Sobre Jack Johnson e toda a aura surfista que o rodeia relembro um texto do Nuno Costa Santos, publicado n'A Capital e re-publicado no Quase Famosos e re-re-publicado aqui:
«Todos nós temos um amigo surfista. Até o Ramalho Eanes deve ter um amigo surfista. Mais: até a Maria Gabriela Llansol deve ter um amigo surfista. Nem que seja o Rodrigo Herédia – que, segundo as revistas, é amigo de meio mundo. Eu tenho vários amigos surfistas – alguns dos quais vêm do tempo da adolescência. Surfistas que passavam a vida a ler Kierkegaard e Yeats, mas ainda assim surfistas (é claro que faço estas referências cultas só para não alienar todo o meu prestígio já no primeiro parágrafo).
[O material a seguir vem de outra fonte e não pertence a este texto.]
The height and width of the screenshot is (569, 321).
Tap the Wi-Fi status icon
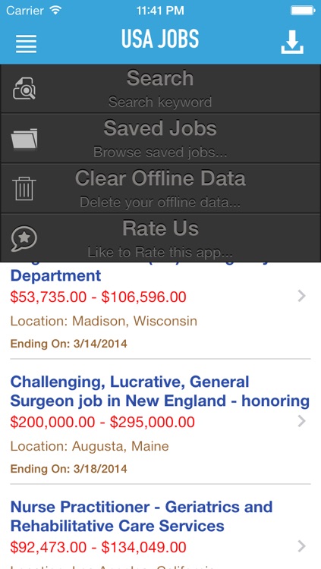55,10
E quem é amigo de surfista durante a adolescência sabe que mais cedo ou mais tarde vai fazer o papel de namorada de surfista. Sim, mais cedo ou mais tarde o amigo de surfista vai ficar durante horas dentro do carro e em intermináveis passeatas no meio dos rochedos à espera que o surfista acabe de subir e descer ondas. Há quem dê em louco. Há quem dê em maricas. E há quem dê em poeta, como é o meu caso (que, segundo o que se diz por aí, é uma mistura dos dois primeiros).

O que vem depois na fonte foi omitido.